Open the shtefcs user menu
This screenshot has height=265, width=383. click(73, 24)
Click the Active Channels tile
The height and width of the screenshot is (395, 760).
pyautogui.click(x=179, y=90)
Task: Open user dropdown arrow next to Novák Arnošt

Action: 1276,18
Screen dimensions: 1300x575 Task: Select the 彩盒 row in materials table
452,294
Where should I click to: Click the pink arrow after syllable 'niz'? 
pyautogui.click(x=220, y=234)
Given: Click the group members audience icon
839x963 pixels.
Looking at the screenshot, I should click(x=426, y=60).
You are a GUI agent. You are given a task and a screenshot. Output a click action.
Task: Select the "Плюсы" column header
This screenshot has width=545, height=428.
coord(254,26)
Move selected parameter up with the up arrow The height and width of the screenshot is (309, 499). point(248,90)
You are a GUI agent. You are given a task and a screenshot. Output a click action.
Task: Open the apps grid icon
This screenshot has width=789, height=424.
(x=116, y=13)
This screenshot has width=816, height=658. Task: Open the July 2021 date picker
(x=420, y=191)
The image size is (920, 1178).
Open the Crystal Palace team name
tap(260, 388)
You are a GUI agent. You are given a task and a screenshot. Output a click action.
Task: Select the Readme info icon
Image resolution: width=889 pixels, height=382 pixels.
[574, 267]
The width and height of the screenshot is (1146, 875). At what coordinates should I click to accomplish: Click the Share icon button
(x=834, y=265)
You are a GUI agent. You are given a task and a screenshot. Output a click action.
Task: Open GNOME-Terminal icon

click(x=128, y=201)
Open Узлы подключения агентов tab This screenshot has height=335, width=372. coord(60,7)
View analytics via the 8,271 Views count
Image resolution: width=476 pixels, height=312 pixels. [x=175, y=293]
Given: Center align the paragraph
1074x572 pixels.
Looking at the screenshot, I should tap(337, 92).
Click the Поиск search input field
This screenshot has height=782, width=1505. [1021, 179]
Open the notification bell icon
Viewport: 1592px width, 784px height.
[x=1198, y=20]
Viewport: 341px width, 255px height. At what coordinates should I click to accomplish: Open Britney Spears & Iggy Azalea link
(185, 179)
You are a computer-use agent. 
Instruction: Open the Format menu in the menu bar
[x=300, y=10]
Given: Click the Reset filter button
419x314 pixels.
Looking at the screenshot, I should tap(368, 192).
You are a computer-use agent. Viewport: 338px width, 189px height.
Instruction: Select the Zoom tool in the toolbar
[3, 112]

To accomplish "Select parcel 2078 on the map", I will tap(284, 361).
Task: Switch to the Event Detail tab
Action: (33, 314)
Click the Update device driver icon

○ ○ ○ ○

Copy every line of the material exactly, keeping all of it.

Open the shtefcs user menu
This screenshot has height=265, width=383. click(73, 24)
Click the Active Channels tile
The height and width of the screenshot is (395, 760).
pyautogui.click(x=179, y=90)
Task: Open user dropdown arrow next to Novák Arnošt

Action: 1276,18
Screen dimensions: 1300x575 Task: Select the 彩盒 row in materials table
452,294
Where should I click to: Click the pink arrow after syllable 'niz'? 
pyautogui.click(x=220, y=234)
Given: Click the group members audience icon
839x963 pixels.
Looking at the screenshot, I should click(x=426, y=60).
You are a GUI agent. You are given a task and a screenshot. Output a click action.
Task: Select the "Плюсы" column header
This screenshot has width=545, height=428.
coord(254,26)
Move selected parameter up with the up arrow The height and width of the screenshot is (309, 499). point(248,90)
You are a GUI agent. You are given a task and a screenshot. Output a click action.
Task: Open the apps grid icon
This screenshot has width=789, height=424.
(x=116, y=13)
This screenshot has width=816, height=658. Task: Open the July 2021 date picker
(x=420, y=191)
The image size is (920, 1178).
Open the Crystal Palace team name
tap(260, 388)
You are a GUI agent. You are given a task and a screenshot. Output a click action.
Task: Select the Readme info icon
Image resolution: width=889 pixels, height=382 pixels.
[574, 267]
The width and height of the screenshot is (1146, 875). At what coordinates should I click to accomplish: Click the Share icon button
(x=834, y=265)
You are a GUI agent. You are given a task and a screenshot. Output a click action.
Task: Open GNOME-Terminal icon

click(x=128, y=201)
Open Узлы подключения агентов tab This screenshot has height=335, width=372. coord(60,7)
View analytics via the 8,271 Views count
Image resolution: width=476 pixels, height=312 pixels. [x=175, y=293]
Given: Center align the paragraph
1074x572 pixels.
Looking at the screenshot, I should tap(337, 92).
Click the Поиск search input field
This screenshot has height=782, width=1505. [1021, 179]
Open the notification bell icon
Viewport: 1592px width, 784px height.
[x=1198, y=20]
Viewport: 341px width, 255px height. At what coordinates should I click to accomplish: Open Britney Spears & Iggy Azalea link
(185, 179)
You are a computer-use agent. 
Instruction: Open the Format menu in the menu bar
[x=300, y=10]
Given: Click the Reset filter button
419x314 pixels.
Looking at the screenshot, I should tap(368, 192).
You are a computer-use agent. Viewport: 338px width, 189px height.
Instruction: Select the Zoom tool in the toolbar
[3, 112]

To accomplish "Select parcel 2078 on the map", I will tap(284, 361).
Task: Switch to the Event Detail tab
Action: (33, 314)
Click the Update device driver icon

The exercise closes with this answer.